Clay Buchholz’ nightmare goes something like this: There’s a man on first base. After four pickoff throws, Clay finally nails him, and there’s a small celebration, and he looks back over, and the runner’s still there. For all the talk about Clay’s shortened time between pitches this offseason, he’s still crazed by runners at the cold corner. That’s fine, if he can repeat what he did last night — 7 innings, 1 run — for the season. Just don’t tell me it’s a new guy. We’ve seen this show before, and it’s a good show.

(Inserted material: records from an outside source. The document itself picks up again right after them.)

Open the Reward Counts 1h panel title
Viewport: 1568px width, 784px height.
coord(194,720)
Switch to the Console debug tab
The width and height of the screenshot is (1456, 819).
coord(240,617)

The Yankees lost the game when Hiroki Kuroda took a liner off the fingertip, and crawled back into it in the eighth inning when they cut a six-run deficit in half, thanks to Vernon Wells’ three-run homer off Alfredo Aceves, a guy who probably thought Heath Ledger’s Joker was too predictable. The Ace of Chaos’ mess was nothing Joel Hanrahan couldn’t nicely clean up, and the game that will forever be known for the first of Jackie Bradley’s 5,000 hits ended like you finish an ice cream sundae, having saved the cherry for the end. The Sox still haven’t hit a home run this season, but it doesn’t matter when nearly everyone comes to mash. It helps when you’re playing the Yankees’ MASH unit, but a win’s a win, and if the Yanks are going to let Jose “American League for Rey Ordonez” Iglesias hit .600 in the Bronx, that’s not a good sign. Iglesias doesn’t like the cold, by the way, and looked like a human peapod out there, albeit one with the range of Daniel Day-Lewis, or a soprano, or whatever metaphor you want to use. Dude gets to balls, as does Bradley, whose defense Baseball Prospectus nailed:
He doesn’t possess otherworldly speed, but his instincts are so good that the end-product would be above-average in the majors right now.
For the second game in a row, he tracked down what looked like a potential warm-air homer without huffing and puffing his way there; he just sort of materialized under the ball before bringing down as gingerly as catching an egg. Honeymoon periods always end, but they sure are fun while they last.
Fearless prediction for tonight’s game: Jonny Gomes blasts the first homer of the season, and I win my poker game.